Exercise inputs
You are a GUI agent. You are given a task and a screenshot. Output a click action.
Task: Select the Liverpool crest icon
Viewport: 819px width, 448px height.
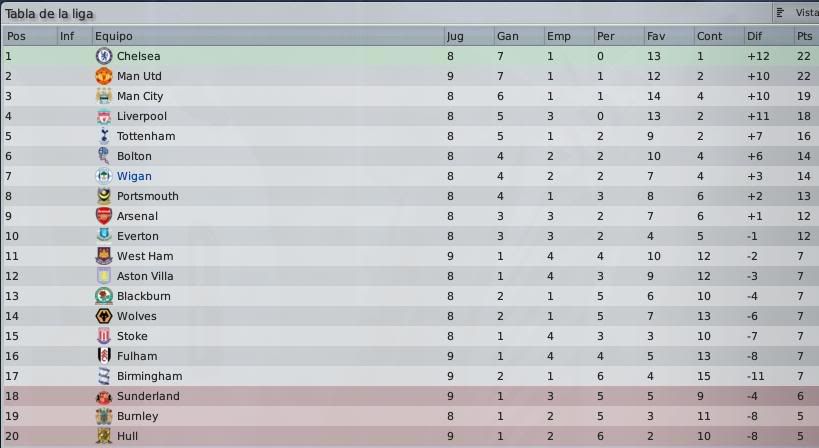(104, 116)
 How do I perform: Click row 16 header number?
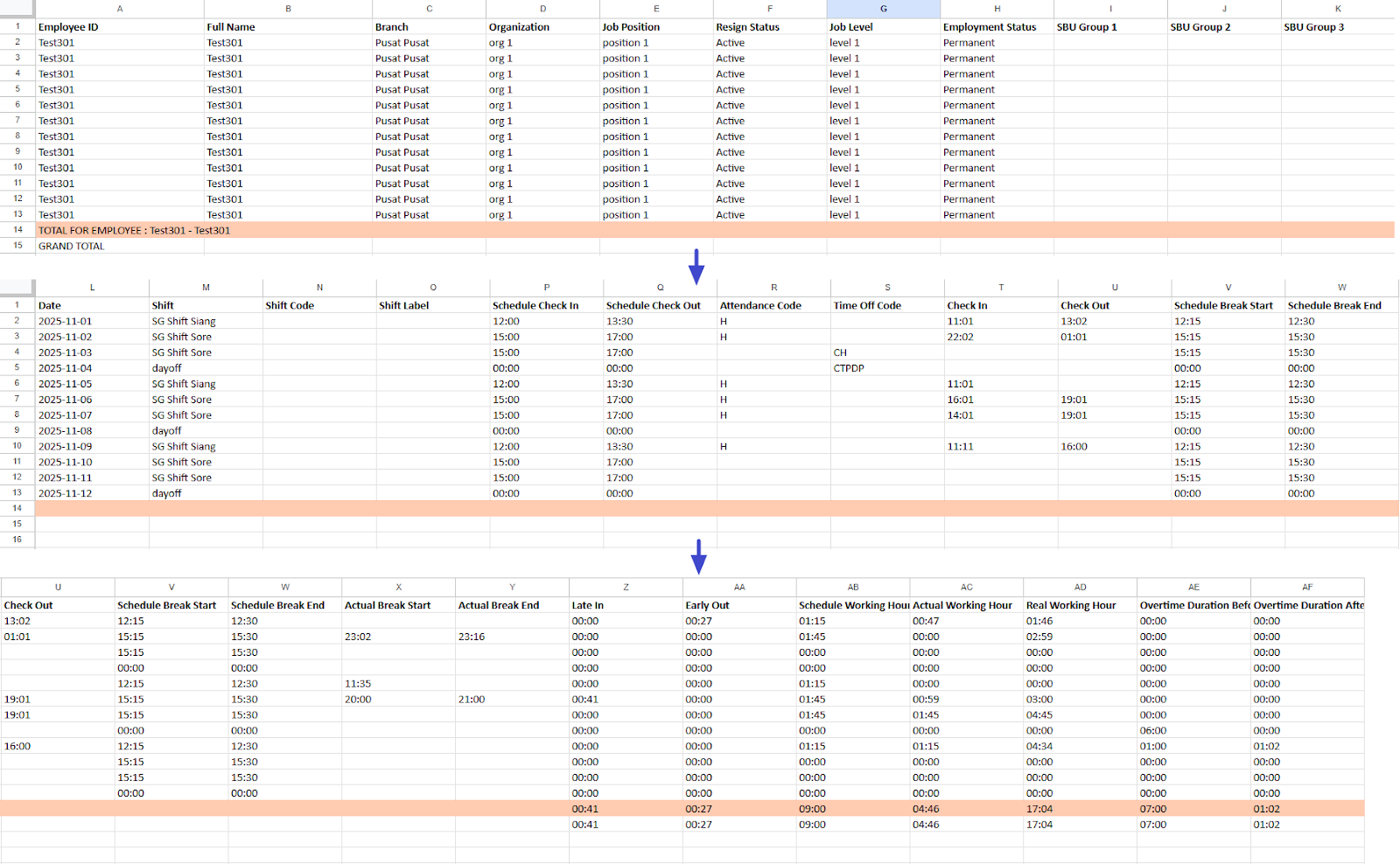point(17,540)
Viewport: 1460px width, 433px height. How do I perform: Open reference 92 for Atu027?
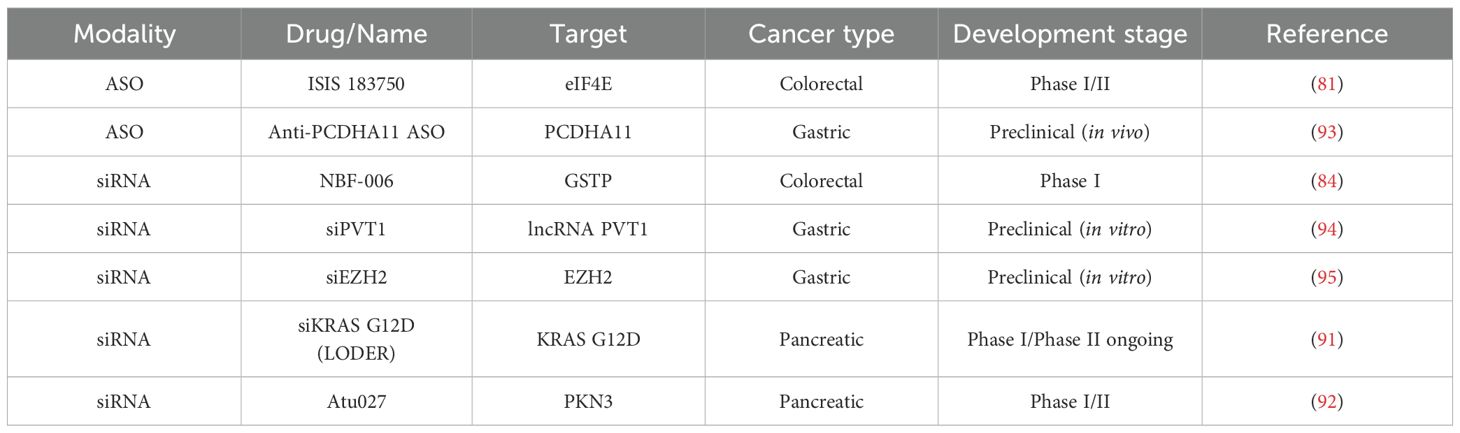1327,402
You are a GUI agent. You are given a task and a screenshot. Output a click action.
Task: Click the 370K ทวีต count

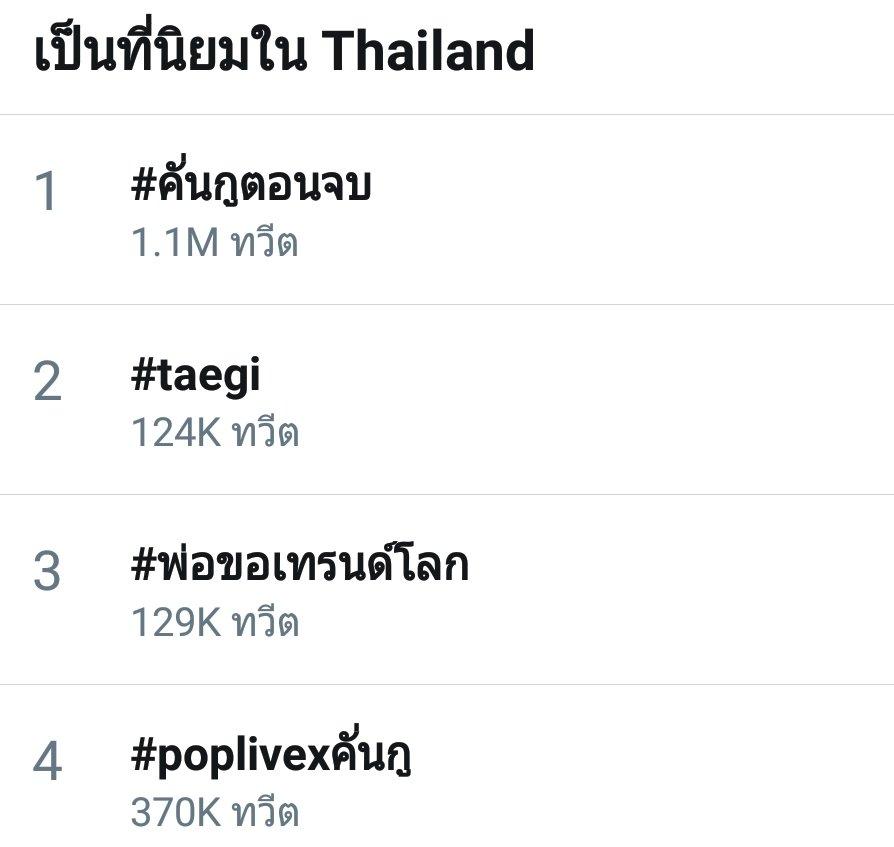coord(215,811)
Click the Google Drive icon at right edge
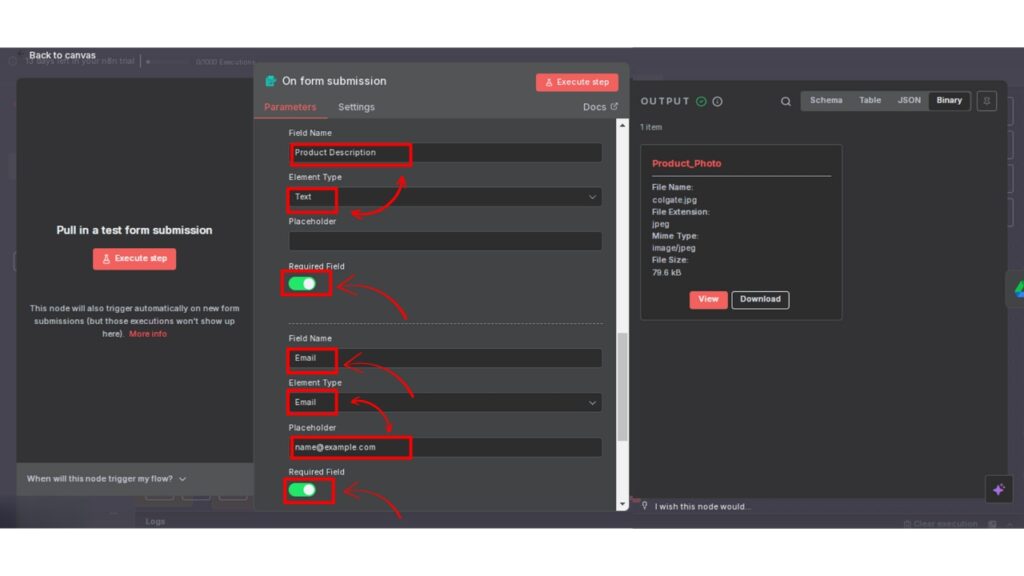Screen dimensions: 1024x576 (1016, 288)
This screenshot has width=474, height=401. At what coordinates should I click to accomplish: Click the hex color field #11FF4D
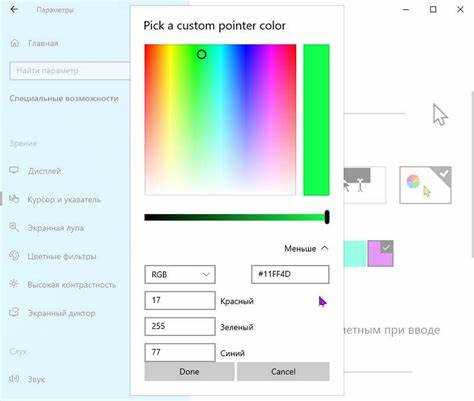290,274
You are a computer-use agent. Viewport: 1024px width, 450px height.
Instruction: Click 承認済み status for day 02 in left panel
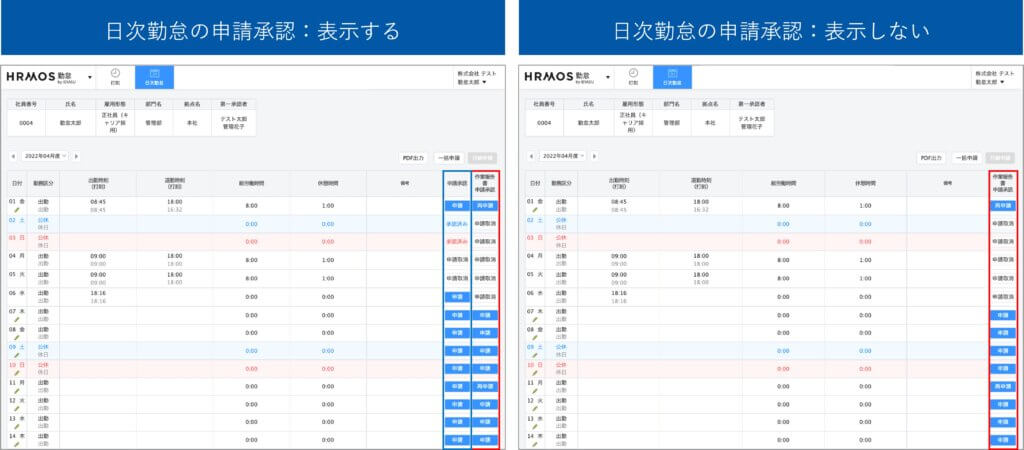(x=456, y=224)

To do
Without the pictures, write out all of the material exactly.

Answer to the exercise
You are a GUI agent. You are given a task and a screenshot. Output a click action.
Task: Select the Liverpool crest icon
Viewport: 819px width, 448px height.
(104, 116)
 How do I perform: Click row 16 header number?
point(17,540)
Viewport: 1460px width, 433px height. How do I perform: Open reference 92 for Atu027?
1327,402
You are a GUI agent. You are given a task and a screenshot. Output a click action.
Task: Click the 370K ทวีต count

coord(215,811)
Click the Google Drive icon at right edge
Screen dimensions: 1024x576 (1016, 288)
This screenshot has width=474, height=401. At what coordinates should I click to accomplish: Click the hex color field #11FF4D
290,274
You are a computer-use agent. Viewport: 1024px width, 450px height.
Instruction: Click 承認済み status for day 02 in left panel
(x=456, y=224)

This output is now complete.